- TASK ITEM -
From the line with "Viewport: 2576px width, 976px" through the final line, transcribe the material below character for character; include no other lines.

- PROVIDED INFORMATION -
============================================================

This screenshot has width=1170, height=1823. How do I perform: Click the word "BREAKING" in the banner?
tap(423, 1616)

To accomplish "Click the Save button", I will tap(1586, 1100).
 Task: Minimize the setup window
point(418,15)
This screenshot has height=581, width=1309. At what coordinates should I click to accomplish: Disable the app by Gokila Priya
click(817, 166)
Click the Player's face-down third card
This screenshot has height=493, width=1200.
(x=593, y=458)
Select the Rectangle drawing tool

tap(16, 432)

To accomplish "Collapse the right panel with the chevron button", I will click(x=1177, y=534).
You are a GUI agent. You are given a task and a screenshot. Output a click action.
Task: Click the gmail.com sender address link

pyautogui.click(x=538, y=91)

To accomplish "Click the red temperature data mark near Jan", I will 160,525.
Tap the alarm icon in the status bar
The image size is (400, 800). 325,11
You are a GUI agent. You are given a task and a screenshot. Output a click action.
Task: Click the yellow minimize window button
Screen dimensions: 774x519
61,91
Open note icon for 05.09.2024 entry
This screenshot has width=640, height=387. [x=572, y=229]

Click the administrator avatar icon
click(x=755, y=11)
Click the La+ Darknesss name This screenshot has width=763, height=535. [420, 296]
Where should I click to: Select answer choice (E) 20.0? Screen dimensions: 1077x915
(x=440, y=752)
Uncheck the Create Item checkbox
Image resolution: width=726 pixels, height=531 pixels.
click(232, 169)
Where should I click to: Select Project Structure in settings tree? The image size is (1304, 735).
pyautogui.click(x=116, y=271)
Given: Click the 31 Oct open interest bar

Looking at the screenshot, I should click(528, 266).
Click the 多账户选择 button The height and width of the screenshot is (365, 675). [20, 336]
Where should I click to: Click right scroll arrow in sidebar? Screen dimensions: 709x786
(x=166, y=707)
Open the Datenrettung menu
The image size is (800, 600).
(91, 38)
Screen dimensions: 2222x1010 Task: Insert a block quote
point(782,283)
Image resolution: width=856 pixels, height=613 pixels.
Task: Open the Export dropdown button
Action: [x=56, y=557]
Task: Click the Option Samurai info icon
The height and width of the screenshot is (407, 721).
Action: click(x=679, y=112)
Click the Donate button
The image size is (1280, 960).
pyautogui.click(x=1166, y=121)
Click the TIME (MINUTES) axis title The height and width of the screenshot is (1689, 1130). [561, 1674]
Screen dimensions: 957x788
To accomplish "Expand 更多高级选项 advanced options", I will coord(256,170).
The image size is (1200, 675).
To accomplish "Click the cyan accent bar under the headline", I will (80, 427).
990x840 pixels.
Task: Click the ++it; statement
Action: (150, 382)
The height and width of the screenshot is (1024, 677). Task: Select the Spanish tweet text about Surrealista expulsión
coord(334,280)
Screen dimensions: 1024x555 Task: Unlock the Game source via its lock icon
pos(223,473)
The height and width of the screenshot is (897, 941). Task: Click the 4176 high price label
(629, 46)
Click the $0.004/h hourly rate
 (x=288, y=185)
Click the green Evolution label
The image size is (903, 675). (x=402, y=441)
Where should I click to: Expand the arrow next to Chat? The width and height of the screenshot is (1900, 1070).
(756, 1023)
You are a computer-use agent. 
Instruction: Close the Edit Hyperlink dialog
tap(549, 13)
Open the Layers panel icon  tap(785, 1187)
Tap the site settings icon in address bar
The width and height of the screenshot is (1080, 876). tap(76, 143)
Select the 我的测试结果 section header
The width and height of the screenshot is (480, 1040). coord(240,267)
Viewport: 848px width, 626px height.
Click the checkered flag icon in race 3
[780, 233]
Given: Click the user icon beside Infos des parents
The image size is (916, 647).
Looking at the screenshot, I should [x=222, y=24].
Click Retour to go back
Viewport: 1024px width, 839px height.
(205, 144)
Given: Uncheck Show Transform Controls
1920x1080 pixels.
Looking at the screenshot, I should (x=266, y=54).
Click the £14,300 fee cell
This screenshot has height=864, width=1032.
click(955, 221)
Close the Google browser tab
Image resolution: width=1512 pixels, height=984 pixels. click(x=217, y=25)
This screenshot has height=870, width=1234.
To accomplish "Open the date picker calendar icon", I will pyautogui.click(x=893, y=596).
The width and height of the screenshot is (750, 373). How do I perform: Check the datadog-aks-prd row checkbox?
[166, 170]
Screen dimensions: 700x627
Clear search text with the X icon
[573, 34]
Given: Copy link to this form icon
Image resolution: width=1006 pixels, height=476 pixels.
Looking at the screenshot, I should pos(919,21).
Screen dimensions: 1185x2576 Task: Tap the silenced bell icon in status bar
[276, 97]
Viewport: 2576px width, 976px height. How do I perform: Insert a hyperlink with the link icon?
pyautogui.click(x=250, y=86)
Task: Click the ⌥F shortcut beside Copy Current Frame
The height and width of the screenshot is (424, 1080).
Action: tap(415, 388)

============================================================

- SOLUTION TO THIS EXERCISE -
Viewport: 2576px width, 976px height. How do I perform: Insert a hyperlink with the link icon?
pyautogui.click(x=250, y=86)
Task: Click the ⌥F shortcut beside Copy Current Frame
The height and width of the screenshot is (424, 1080).
Action: tap(415, 388)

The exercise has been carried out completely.